## start Records provided

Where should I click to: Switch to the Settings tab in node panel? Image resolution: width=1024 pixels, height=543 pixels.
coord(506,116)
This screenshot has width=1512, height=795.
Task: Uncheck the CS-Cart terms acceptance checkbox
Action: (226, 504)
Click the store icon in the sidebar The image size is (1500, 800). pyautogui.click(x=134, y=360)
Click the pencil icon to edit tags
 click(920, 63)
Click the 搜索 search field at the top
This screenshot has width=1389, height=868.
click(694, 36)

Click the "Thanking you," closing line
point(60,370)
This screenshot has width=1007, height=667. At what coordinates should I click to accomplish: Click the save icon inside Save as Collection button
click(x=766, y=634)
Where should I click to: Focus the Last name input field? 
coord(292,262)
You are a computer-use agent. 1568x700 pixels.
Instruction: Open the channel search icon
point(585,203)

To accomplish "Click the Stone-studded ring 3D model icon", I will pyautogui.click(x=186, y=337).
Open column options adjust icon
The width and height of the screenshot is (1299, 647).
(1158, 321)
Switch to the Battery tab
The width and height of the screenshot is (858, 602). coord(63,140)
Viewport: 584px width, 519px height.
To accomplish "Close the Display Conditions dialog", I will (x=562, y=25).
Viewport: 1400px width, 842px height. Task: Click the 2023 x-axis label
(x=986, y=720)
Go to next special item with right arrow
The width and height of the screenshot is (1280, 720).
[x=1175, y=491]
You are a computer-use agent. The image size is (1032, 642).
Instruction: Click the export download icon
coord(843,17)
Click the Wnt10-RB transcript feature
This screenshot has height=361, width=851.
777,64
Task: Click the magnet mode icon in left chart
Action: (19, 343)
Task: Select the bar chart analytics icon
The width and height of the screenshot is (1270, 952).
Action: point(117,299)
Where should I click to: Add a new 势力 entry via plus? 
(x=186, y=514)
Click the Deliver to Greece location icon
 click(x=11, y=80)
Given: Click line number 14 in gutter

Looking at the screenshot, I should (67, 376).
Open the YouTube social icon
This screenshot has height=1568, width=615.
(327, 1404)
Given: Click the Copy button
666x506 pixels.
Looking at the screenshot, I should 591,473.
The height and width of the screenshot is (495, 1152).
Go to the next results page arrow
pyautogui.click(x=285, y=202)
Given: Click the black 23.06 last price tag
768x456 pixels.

## end Records provided

§ Exercise:
Convert the data above into a JSON list of strings with one string per line, leaving out blank lines.

§ Solution to this exercise:
[
  "Where should I click to: Switch to the Settings tab in node panel? Image resolution: width=1024 pixels, height=543 pixels.",
  "coord(506,116)",
  "This screenshot has width=1512, height=795.",
  "Task: Uncheck the CS-Cart terms acceptance checkbox",
  "Action: (226, 504)",
  "Click the store icon in the sidebar The image size is (1500, 800). pyautogui.click(x=134, y=360)",
  "Click the pencil icon to edit tags",
  " click(920, 63)",
  "Click the 搜索 search field at the top",
  "This screenshot has width=1389, height=868.",
  "click(694, 36)",
  "Click the \"Thanking you,\" closing line",
  "point(60,370)",
  "This screenshot has width=1007, height=667. At what coordinates should I click to accomplish: Click the save icon inside Save as Collection button",
  "click(x=766, y=634)",
  "Where should I click to: Focus the Last name input field? ",
  "coord(292,262)",
  "You are a computer-use agent. 1568x700 pixels.",
  "Instruction: Open the channel search icon",
  "point(585,203)",
  "To accomplish \"Click the Stone-studded ring 3D model icon\", I will pyautogui.click(x=186, y=337).",
  "Open column options adjust icon",
  "The width and height of the screenshot is (1299, 647).",
  "(1158, 321)",
  "Switch to the Battery tab",
  "The width and height of the screenshot is (858, 602). coord(63,140)",
  "Viewport: 584px width, 519px height.",
  "To accomplish \"Close the Display Conditions dialog\", I will (x=562, y=25).",
  "Viewport: 1400px width, 842px height. Task: Click the 2023 x-axis label",
  "(x=986, y=720)",
  "Go to next special item with right arrow",
  "The width and height of the screenshot is (1280, 720).",
  "[x=1175, y=491]",
  "You are a computer-use agent. The image size is (1032, 642).",
  "Instruction: Click the export download icon",
  "coord(843,17)",
  "Click the Wnt10-RB transcript feature",
  "This screenshot has height=361, width=851.",
  "777,64",
  "Task: Click the magnet mode icon in left chart",
  "Action: (19, 343)",
  "Task: Select the bar chart analytics icon",
  "The width and height of the screenshot is (1270, 952).",
  "Action: point(117,299)",
  "Where should I click to: Add a new 势力 entry via plus? ",
  "(x=186, y=514)",
  "Click the Deliver to Greece location icon",
  " click(x=11, y=80)",
  "Given: Click line number 14 in gutter",
  "Looking at the screenshot, I should (67, 376).",
  "Open the YouTube social icon",
  "This screenshot has height=1568, width=615.",
  "(327, 1404)",
  "Given: Click the Copy button",
  "666x506 pixels.",
  "Looking at the screenshot, I should 591,473.",
  "The height and width of the screenshot is (495, 1152).",
  "Go to the next results page arrow",
  "pyautogui.click(x=285, y=202)",
  "Given: Click the black 23.06 last price tag",
  "768x456 pixels."
]